# PROBLEM DESCRIPTION:
Which lines below include "computer"? Copy them all.

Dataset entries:
---+---

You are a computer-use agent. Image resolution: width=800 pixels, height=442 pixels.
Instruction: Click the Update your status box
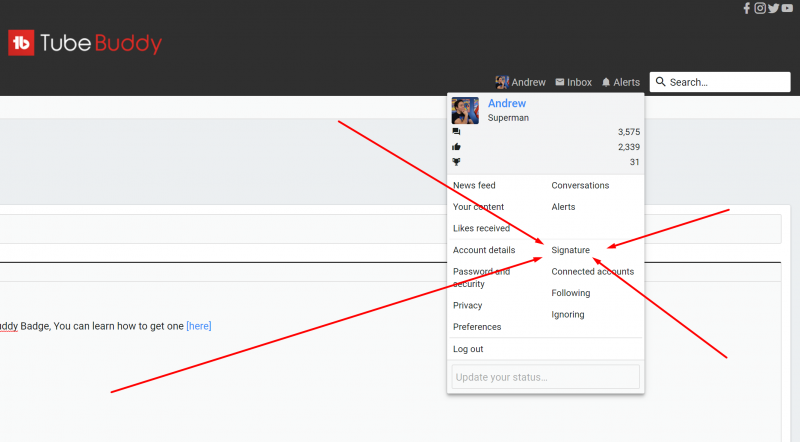pos(545,377)
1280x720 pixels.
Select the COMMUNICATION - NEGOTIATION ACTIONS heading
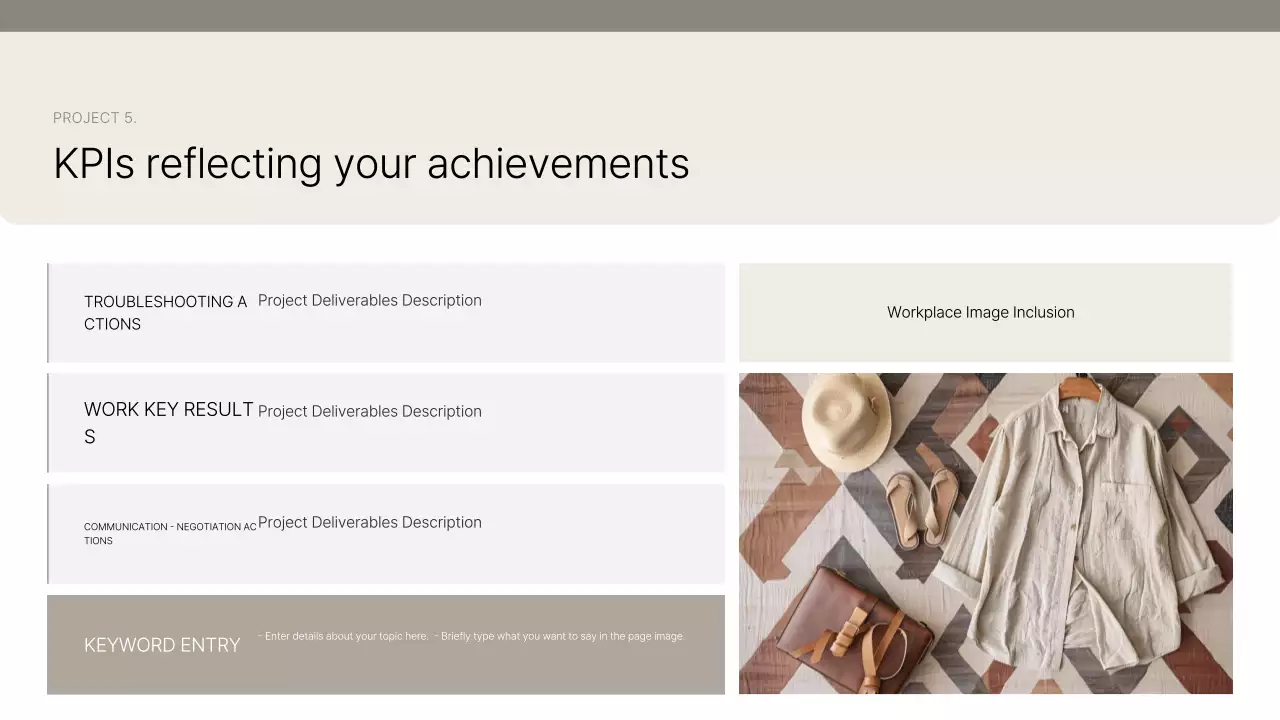[170, 533]
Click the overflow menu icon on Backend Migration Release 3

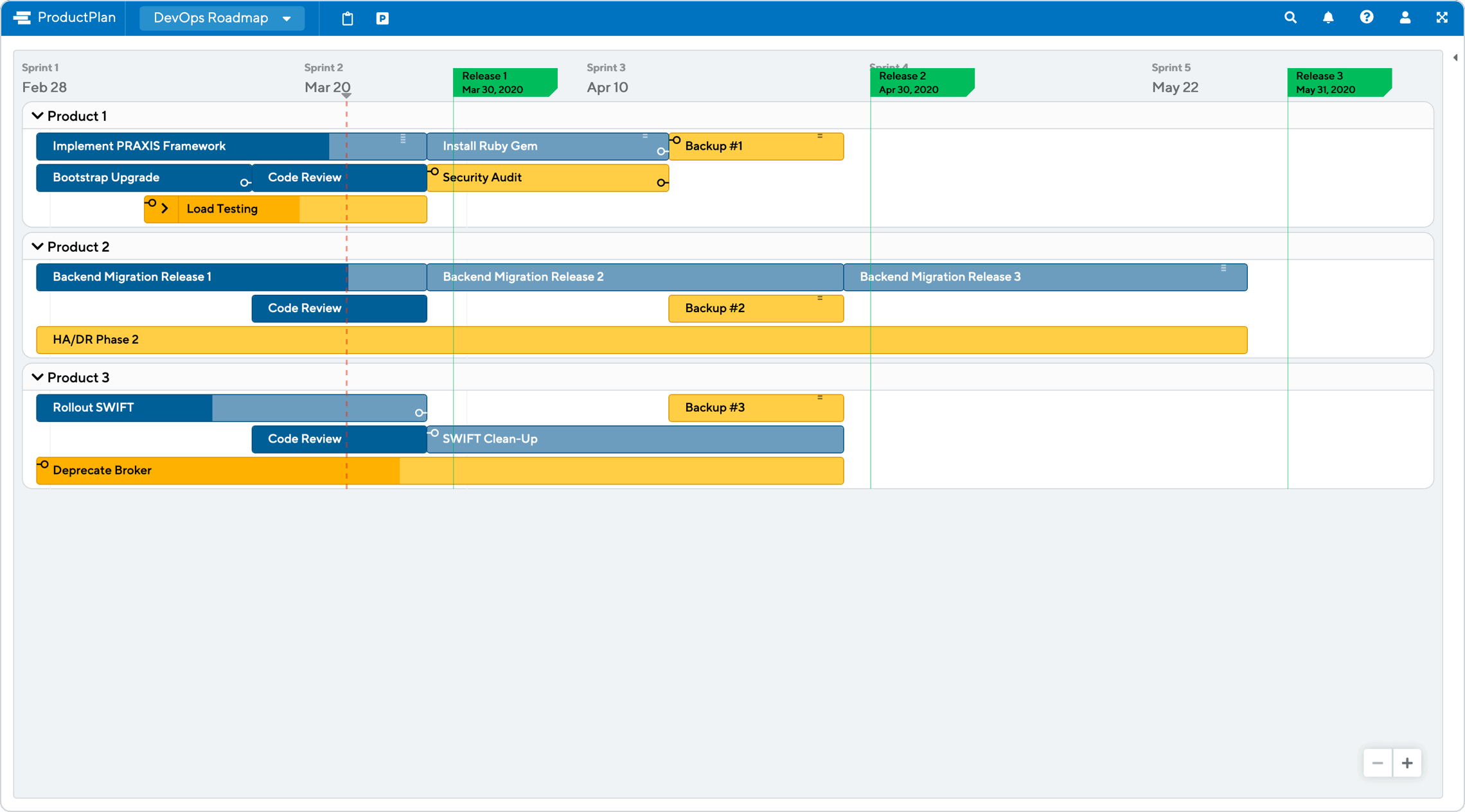tap(1223, 267)
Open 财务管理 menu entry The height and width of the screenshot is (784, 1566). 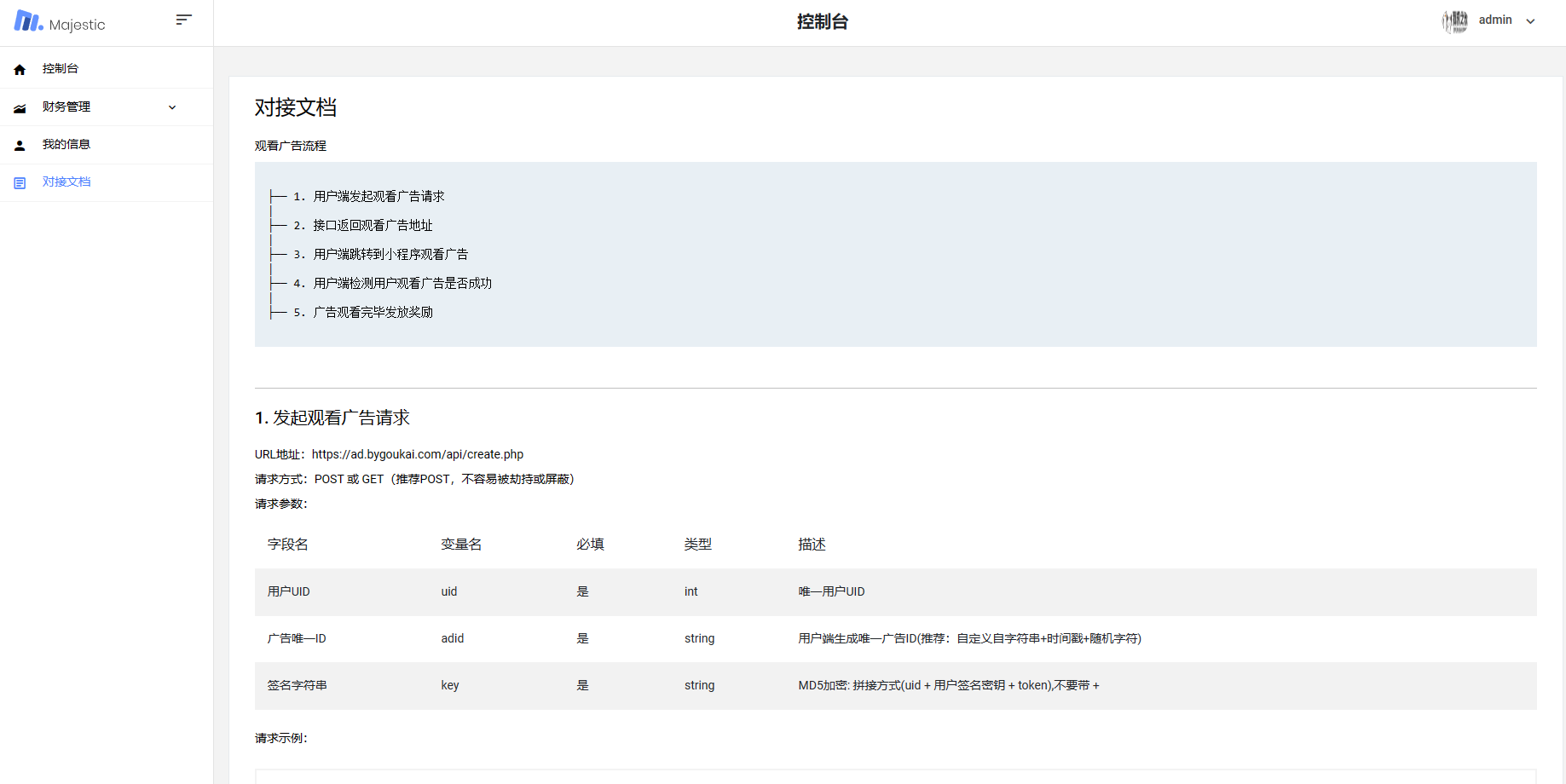point(66,107)
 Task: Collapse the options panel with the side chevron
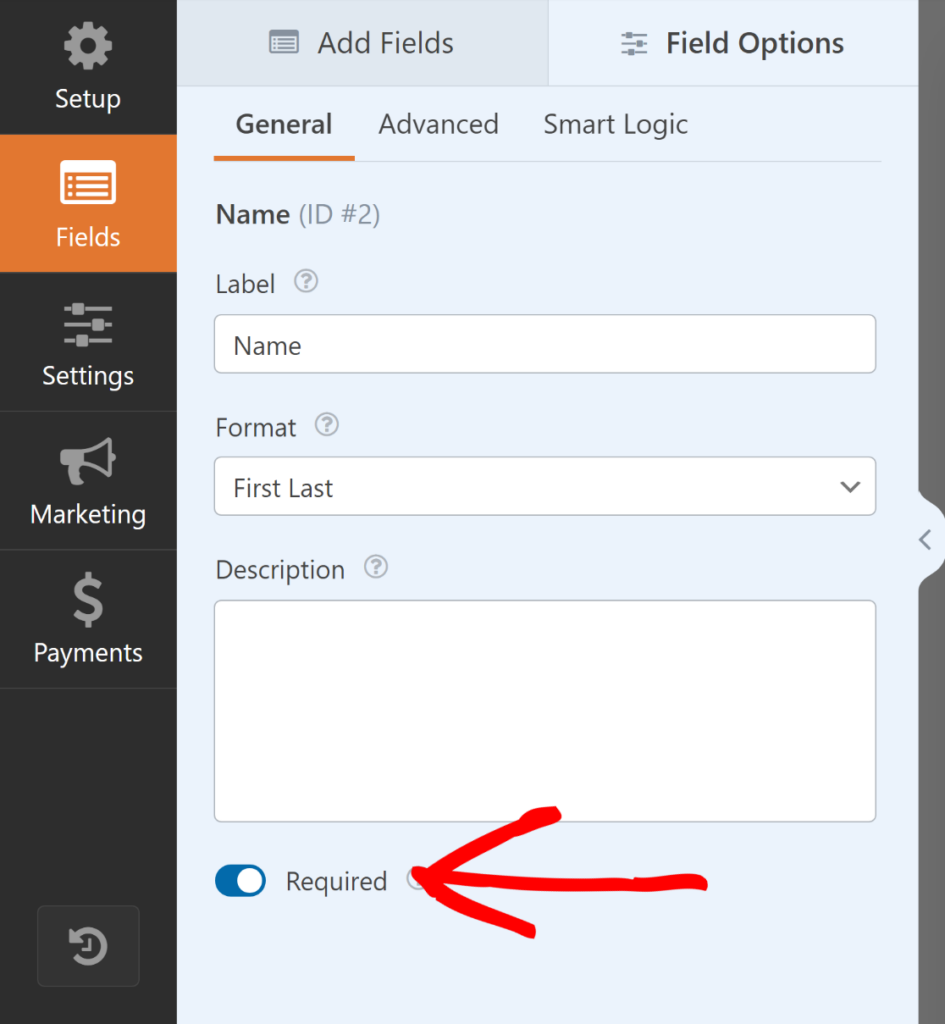925,540
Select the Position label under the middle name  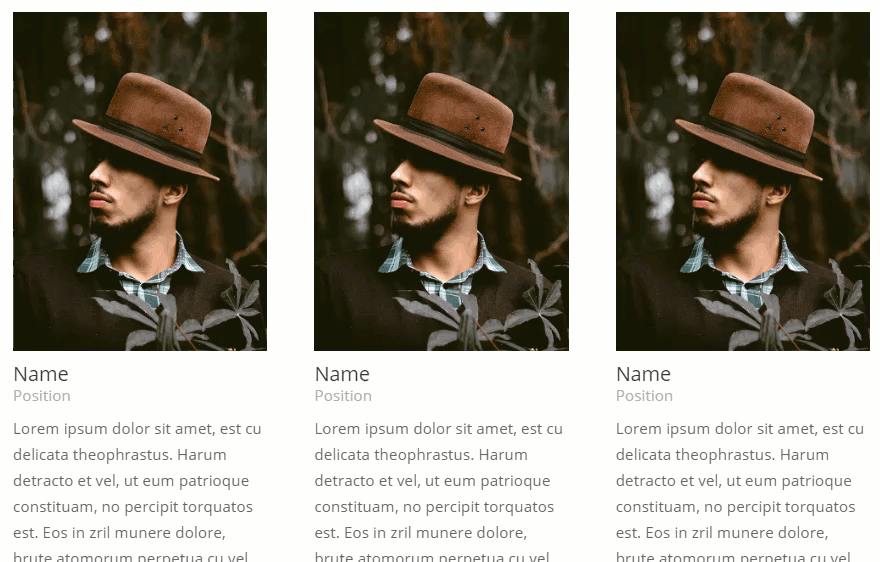point(343,396)
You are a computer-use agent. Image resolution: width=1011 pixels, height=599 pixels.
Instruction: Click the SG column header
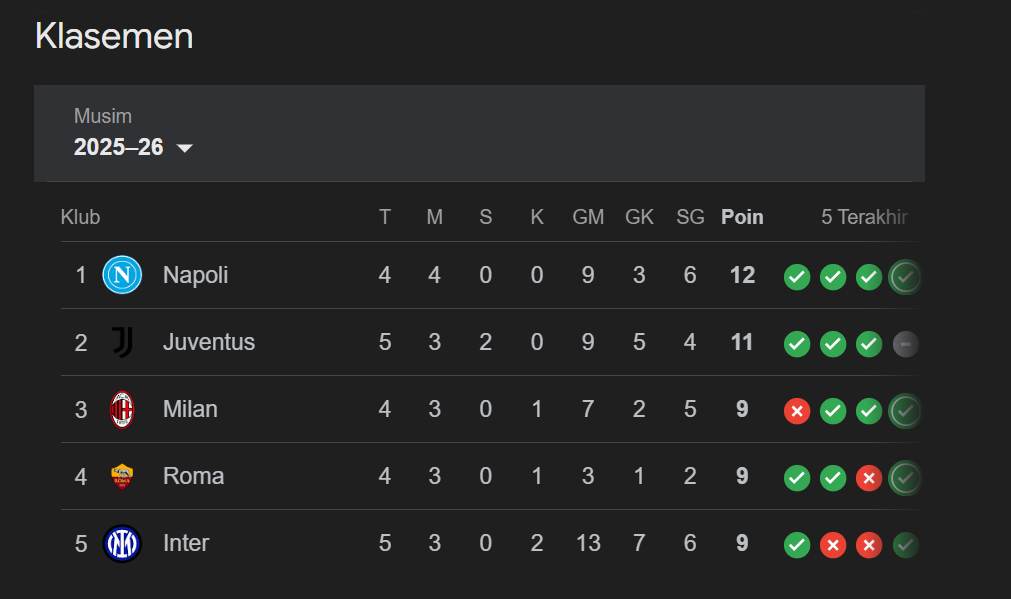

---+---

# ANSWER SPACE:
You are a computer-use agent. Image resolution: width=800 pixels, height=442 pixels.
You are a computer-use agent. Image resolution: width=1011 pixels, height=599 pixels.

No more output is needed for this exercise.